Nothing but the lines from the one with "Produto (246, 6)" down to the one with "Implante (290, 722)" should be returned, exactly and with both ends included, from the material below.
===============
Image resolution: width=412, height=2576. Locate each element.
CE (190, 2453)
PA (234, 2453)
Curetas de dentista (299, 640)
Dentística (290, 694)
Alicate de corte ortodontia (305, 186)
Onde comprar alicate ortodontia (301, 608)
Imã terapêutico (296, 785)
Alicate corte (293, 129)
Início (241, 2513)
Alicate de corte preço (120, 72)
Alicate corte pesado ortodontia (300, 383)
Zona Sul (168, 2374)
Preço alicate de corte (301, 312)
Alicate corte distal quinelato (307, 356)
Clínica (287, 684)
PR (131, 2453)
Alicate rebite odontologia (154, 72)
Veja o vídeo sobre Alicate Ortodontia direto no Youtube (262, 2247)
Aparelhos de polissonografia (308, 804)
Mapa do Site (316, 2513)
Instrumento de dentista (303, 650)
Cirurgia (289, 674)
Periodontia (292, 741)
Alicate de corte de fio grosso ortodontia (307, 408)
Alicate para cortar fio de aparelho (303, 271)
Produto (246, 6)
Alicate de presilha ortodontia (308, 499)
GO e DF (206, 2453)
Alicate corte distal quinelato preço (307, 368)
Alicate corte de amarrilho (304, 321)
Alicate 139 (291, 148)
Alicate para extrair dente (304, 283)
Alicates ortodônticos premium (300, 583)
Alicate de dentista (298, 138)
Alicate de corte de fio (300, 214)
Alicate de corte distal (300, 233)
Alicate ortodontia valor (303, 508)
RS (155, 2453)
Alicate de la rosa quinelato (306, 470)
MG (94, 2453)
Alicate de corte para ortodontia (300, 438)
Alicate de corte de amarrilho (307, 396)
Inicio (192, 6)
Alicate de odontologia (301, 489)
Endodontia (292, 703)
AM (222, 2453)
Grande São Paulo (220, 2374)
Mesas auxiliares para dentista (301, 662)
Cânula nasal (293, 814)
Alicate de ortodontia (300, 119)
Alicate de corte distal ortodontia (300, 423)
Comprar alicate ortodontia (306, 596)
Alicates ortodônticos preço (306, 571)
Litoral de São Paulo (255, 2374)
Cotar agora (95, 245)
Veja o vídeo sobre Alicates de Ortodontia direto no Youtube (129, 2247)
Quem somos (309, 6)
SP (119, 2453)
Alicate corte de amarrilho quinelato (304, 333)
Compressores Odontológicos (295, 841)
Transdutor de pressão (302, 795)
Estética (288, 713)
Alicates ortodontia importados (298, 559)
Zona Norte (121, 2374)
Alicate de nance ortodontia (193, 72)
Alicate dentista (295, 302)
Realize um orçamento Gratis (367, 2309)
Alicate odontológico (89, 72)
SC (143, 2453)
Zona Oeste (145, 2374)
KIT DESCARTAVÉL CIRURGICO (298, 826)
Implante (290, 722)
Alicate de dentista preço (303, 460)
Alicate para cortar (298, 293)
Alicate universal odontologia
===============
_EXERCISE RESPONSE_.
Produto (246, 6)
Alicate de presilha ortodontia (308, 499)
GO e DF (206, 2453)
Alicate corte distal quinelato preço (307, 368)
Alicate corte de amarrilho (304, 321)
Alicate 139 (291, 148)
Alicate para extrair dente (304, 283)
Alicates ortodônticos premium (300, 583)
Alicate de dentista (298, 138)
Alicate de corte de fio (300, 214)
Alicate de corte distal (300, 233)
Alicate ortodontia valor (303, 508)
RS (155, 2453)
Alicate de la rosa quinelato (306, 470)
MG (94, 2453)
Alicate de corte para ortodontia (300, 438)
Alicate de corte de amarrilho (307, 396)
Inicio (192, 6)
Alicate de odontologia (301, 489)
Endodontia (292, 703)
AM (222, 2453)
Grande São Paulo (220, 2374)
Mesas auxiliares para dentista (301, 662)
Cânula nasal (293, 814)
Alicate de ortodontia (300, 119)
Alicate de corte distal ortodontia (300, 423)
Comprar alicate ortodontia (306, 596)
Alicates ortodônticos preço (306, 571)
Litoral de São Paulo (255, 2374)
Cotar agora (95, 245)
Veja o vídeo sobre Alicates de Ortodontia direto no Youtube (129, 2247)
Quem somos (309, 6)
SP (119, 2453)
Alicate corte de amarrilho quinelato (304, 333)
Compressores Odontológicos (295, 841)
Transdutor de pressão (302, 795)
Estética (288, 713)
Alicates ortodontia importados (298, 559)
Zona Norte (121, 2374)
Alicate de nance ortodontia (193, 72)
Alicate dentista (295, 302)
Realize um orçamento Gratis (367, 2309)
Alicate odontológico (89, 72)
SC (143, 2453)
Zona Oeste (145, 2374)
KIT DESCARTAVÉL CIRURGICO (298, 826)
Implante (290, 722)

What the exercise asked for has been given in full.